The Black Swan: The Impact Of The Highly Improbable by Nassim Nicholas Taleb

black swan

Taleb works (or worked) as a quantitative analyst for commodity and currency trading firms in New York City. He regularly takes time off from this job to write his books. I worked in commodity trading for ten years. My understanding of this role is that it needs an extremely bright mind with an exceptional grasp of maths and a very high boredom threshold. In my experience they build and run lots of complex models that yield high amounts of data. I used to work in the decision-making part of trading, the output from the people in this role would be involved with determining how much money my area was allowed to trade with in the various market areas.

This book discusses the idea that sometimes highly unlikely things happen, and that sometimes those things have a large impact on everything else. I do not consider this to be a ground-breaking idea. It seems that Taleb has been lucky enough to give this phenomena a name; the “Black Swan”, so called because they are unusual, and, er, no they have no impact whatsoever on the other swans. Nope, I cannot quite work out why he has called them that.

I am interested in economics, sociology and psychology, and this book promised to be about all those things. I chose this book for discussion at my Las Vegas Non-Fiction Book Group. It is, to an extent, but I was disappointed in how little content this book has. There is an awful lot of off-subject rambling, such as tales of Taleb’s personal life, his views on Europeans, his views on Nobel prize-winners and his views on who is and is not an influential writer.

After making several digs at Europeans, and in particular, the French, Taleb debates whether being a certain nationality shapes one’s personality. He says he thinks not. He also ponders whether long and lean shaped people become good swimmers or whether swimmers become long and lean. His arrogant pompousness (and ten years working in trading) makes me wonder working in trading makes you think you are right all of the time, or if you have to think you are right all the time to work in trading.

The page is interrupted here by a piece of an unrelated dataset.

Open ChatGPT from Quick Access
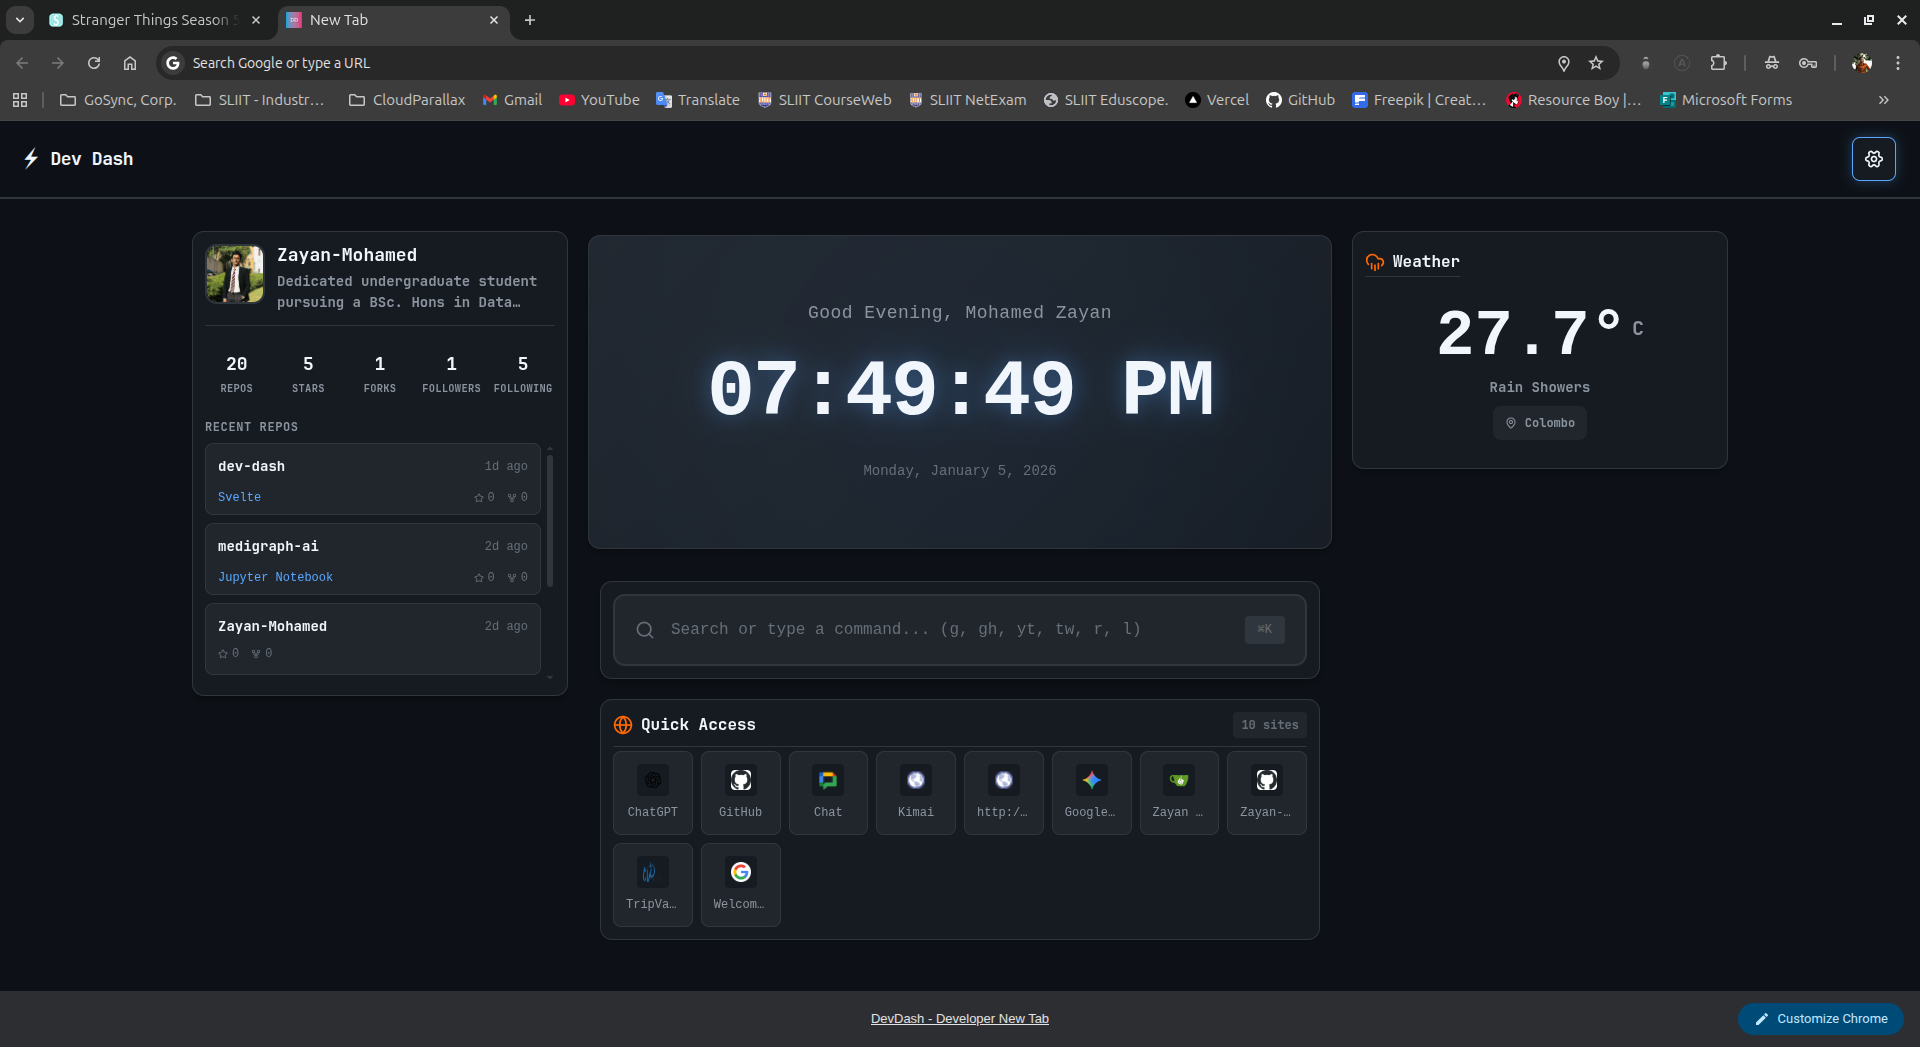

He gives a very long and involved story of two stereotypes; a skeptical, intuitive, “outside of the box” thinker who likes to be broadly right (this stereotype is from Brooklyn, remember where you are from does NOT shape your personality according to Taleb), and a mathematical model-loving close-minded lover of forecasts. He revisits these stereotypes to illustrate his theory. In summary, be more like the Brooklyn “Fat Tony”, throw out the forecasting models! I am more of a “Fat Tony” but I know that a forecast will be something close to right most of the time, so it will be very useful. Every other day in 2011 right up to September 11th forecasts were pretty good, and that would be three quarters of the year.

After completing the book I am still struggling to see what his point is. I do not consider Taleb to be a good communicator. Surely nobody would argue that unusual things do not happen sometimes. I doubt very much that, on hearing Taleb’s definition of a “Black Swan” that anyone would deny that 9/11 was one. He tells us that people do not acknowledge these events until after they happen. But that would be because, by their very nature, they are unpredictable.

My favourite part of the whole book is where he tells of the readers who entirely miss his point and email him asking for a list of the Black Swan events that are coming up. He does not know. Nobody knows. Nobody has a crystal ball. Not even people who work in finance. All predictions will be wrong. There are lots of unknown unknowns out there. So, now you know, in case you were wondering. I really wish I had not wasted my time reading this book because I already knew that.